▸ **Problem requirements**
Please copy out each of the entries below word for word, omitting the pictures.

— START The records —

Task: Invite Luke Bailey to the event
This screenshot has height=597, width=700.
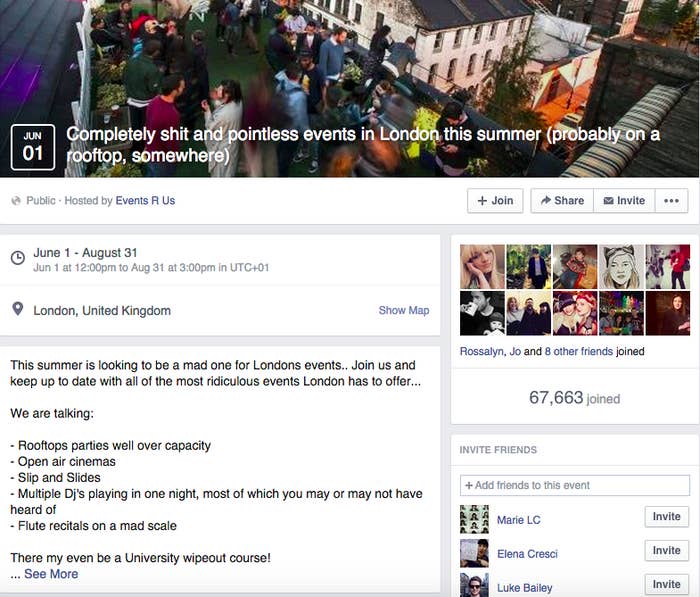Action: (x=667, y=584)
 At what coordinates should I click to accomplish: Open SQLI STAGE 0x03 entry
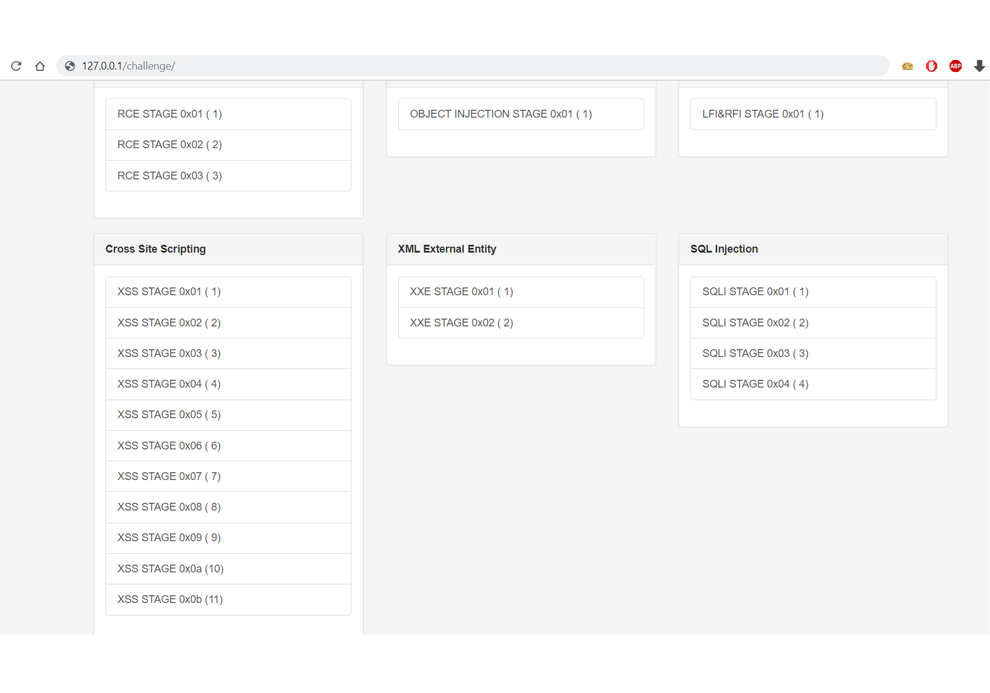(813, 353)
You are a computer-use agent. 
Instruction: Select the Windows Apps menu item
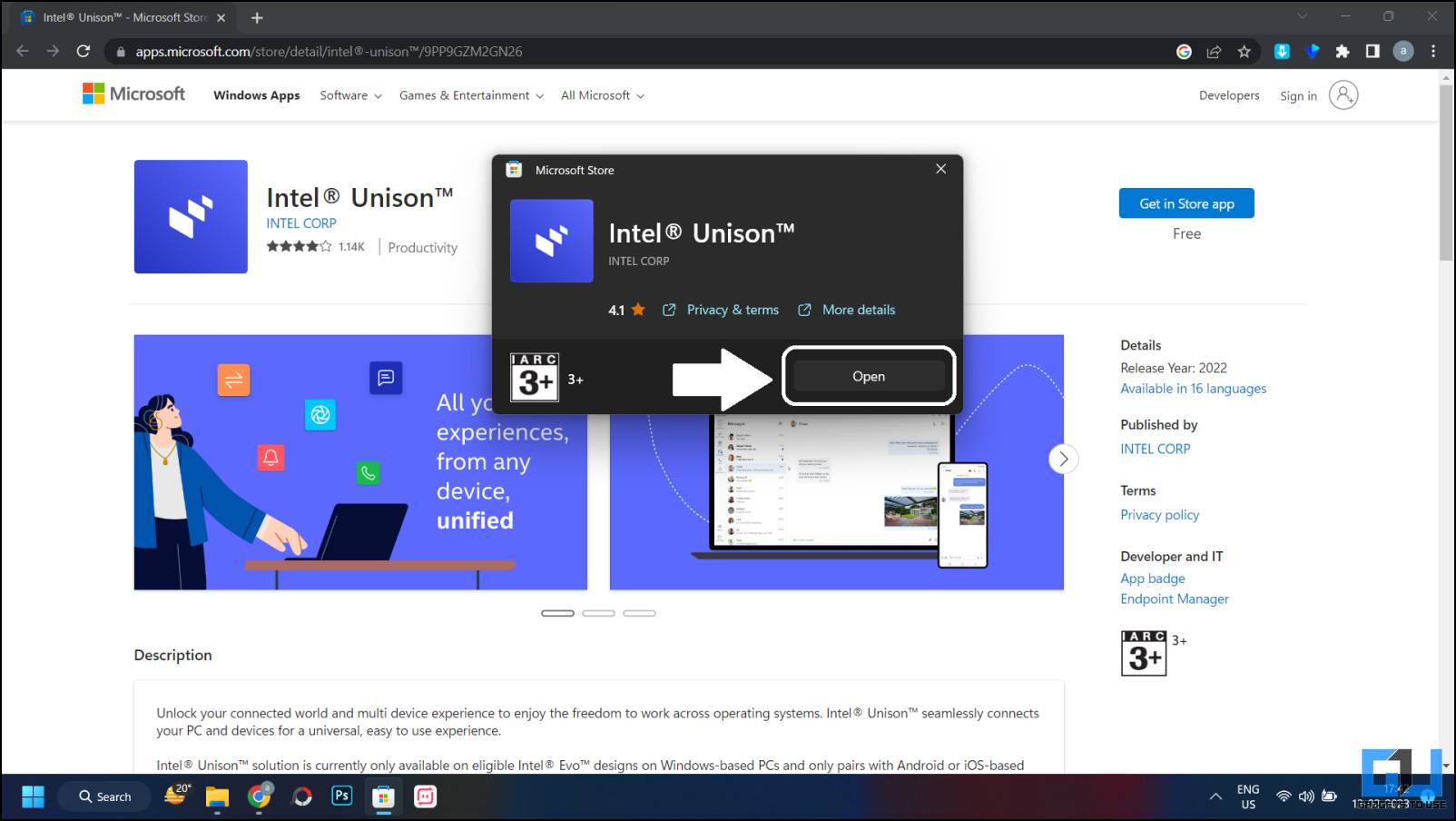(256, 95)
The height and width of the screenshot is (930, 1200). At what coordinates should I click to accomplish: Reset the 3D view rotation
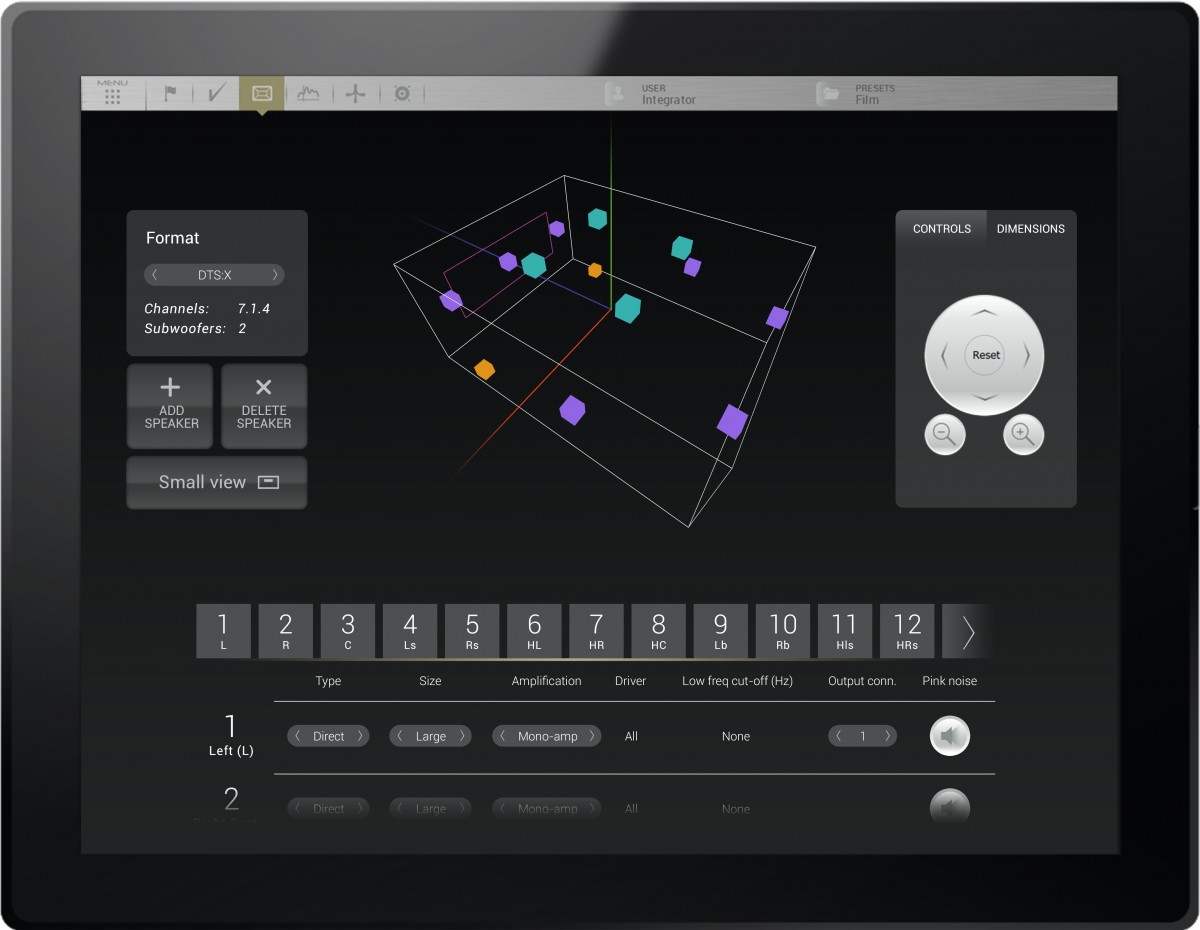(985, 355)
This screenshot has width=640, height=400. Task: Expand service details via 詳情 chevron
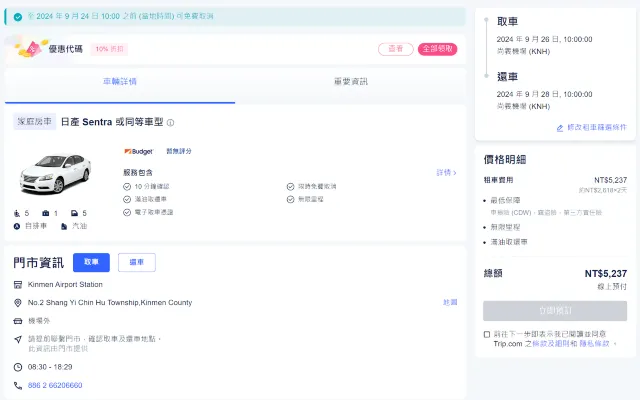[x=446, y=172]
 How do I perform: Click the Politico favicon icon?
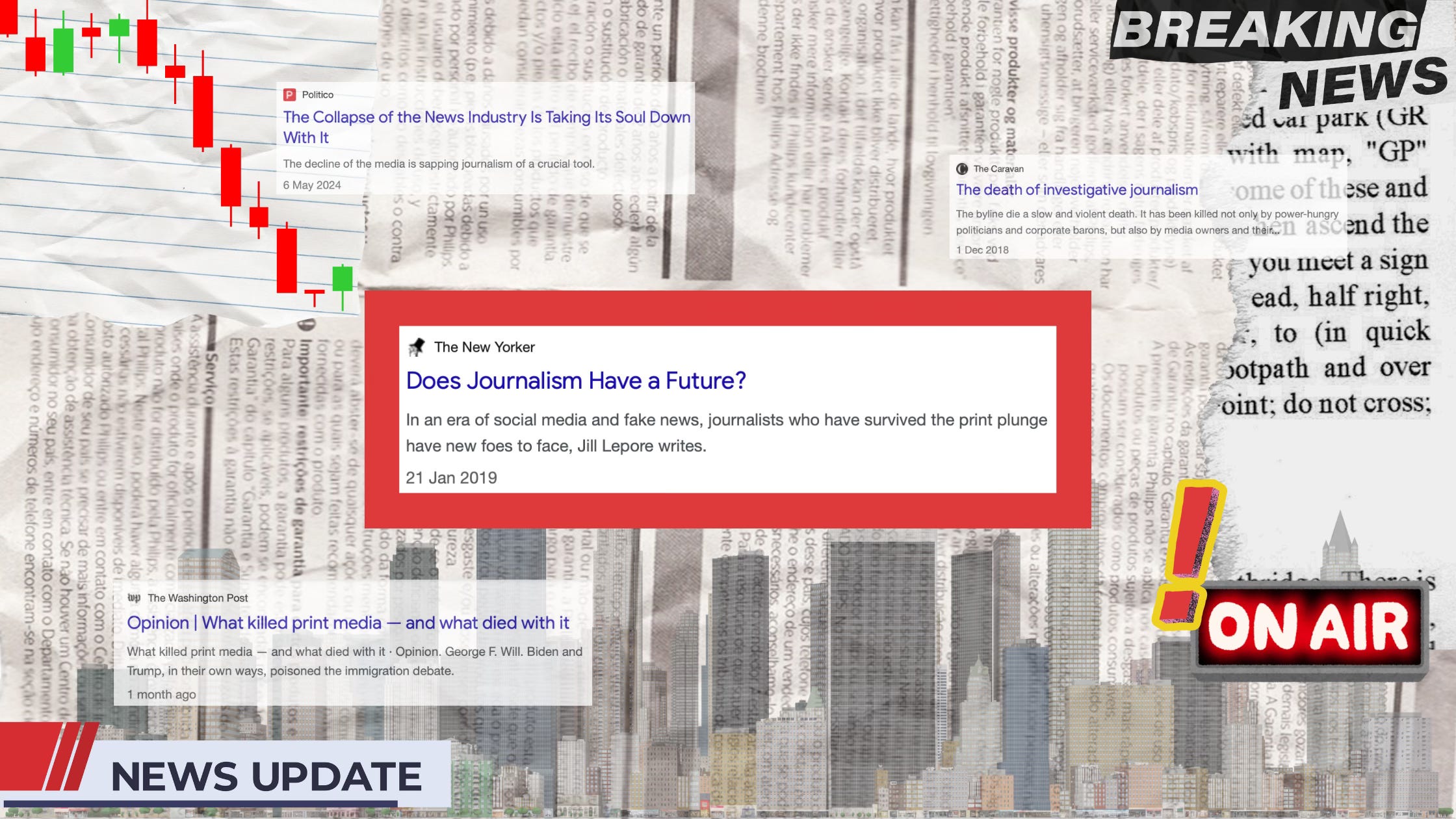[x=289, y=95]
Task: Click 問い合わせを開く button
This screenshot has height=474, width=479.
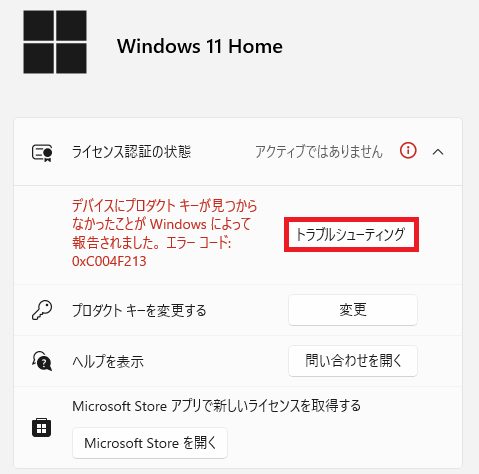Action: (x=353, y=361)
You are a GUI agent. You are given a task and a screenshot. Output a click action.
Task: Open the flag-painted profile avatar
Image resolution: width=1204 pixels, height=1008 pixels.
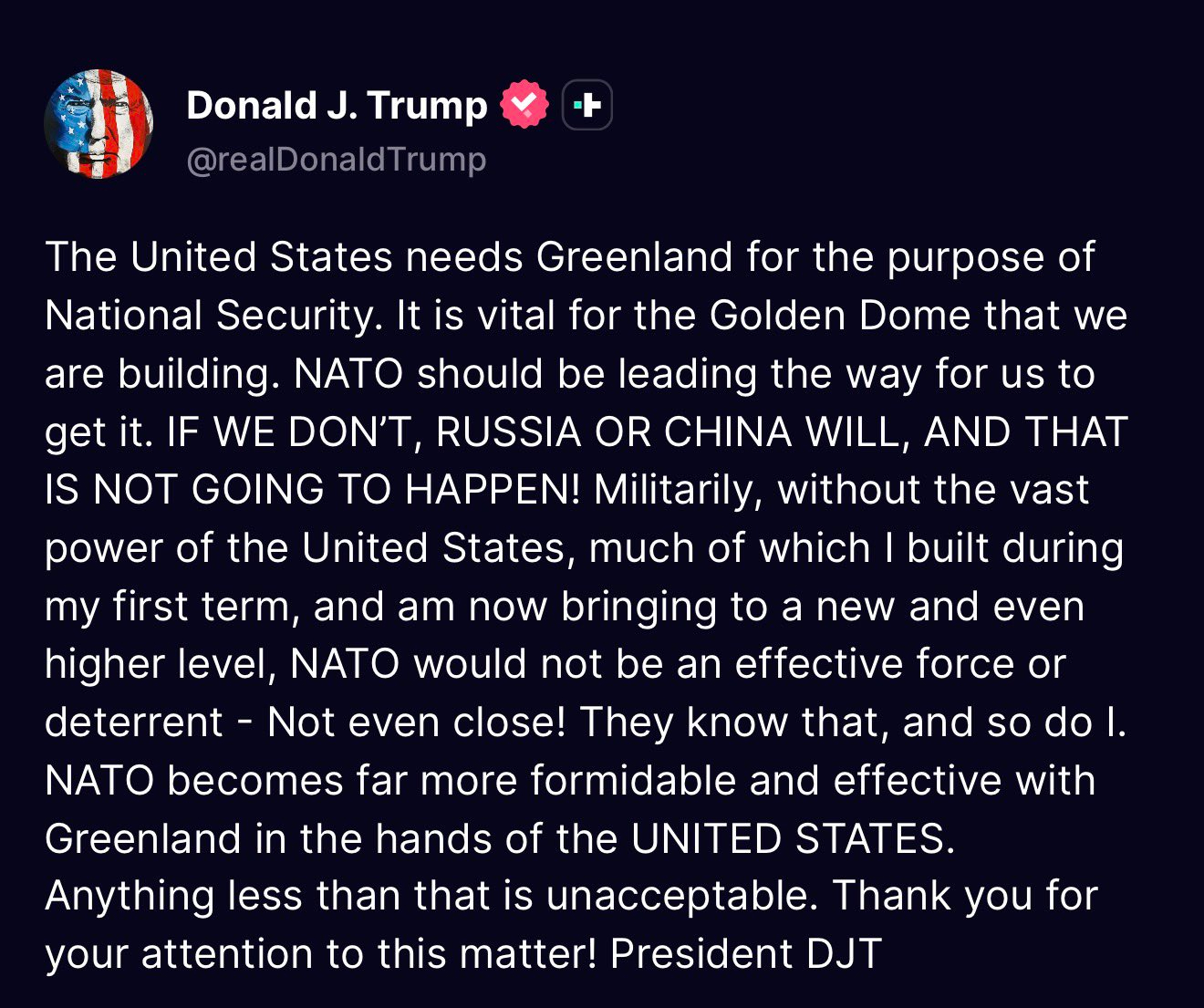click(99, 124)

— END The records —

▸ **Exercise answer**
Task: Invite Luke Bailey to the event
This screenshot has height=597, width=700.
Action: (x=667, y=584)
 At what coordinates should I click to accomplish: Open SQLI STAGE 0x03 entry
(813, 353)
You are a computer-use agent. 
Instruction: Select the Windows Apps menu item
(256, 95)
The height and width of the screenshot is (930, 1200). At what coordinates should I click to accomplish: Reset the 3D view rotation
(985, 355)
This screenshot has width=640, height=400. Task: Expand service details via 詳情 chevron
[x=446, y=172]
 How do I perform: Click the Politico favicon icon?
[x=289, y=95]
Task: Click 問い合わせを開く button
This screenshot has height=474, width=479.
Action: (x=353, y=361)
You are a GUI agent. You are given a task and a screenshot. Output a click action.
Task: Open the flag-painted profile avatar
Image resolution: width=1204 pixels, height=1008 pixels.
click(99, 124)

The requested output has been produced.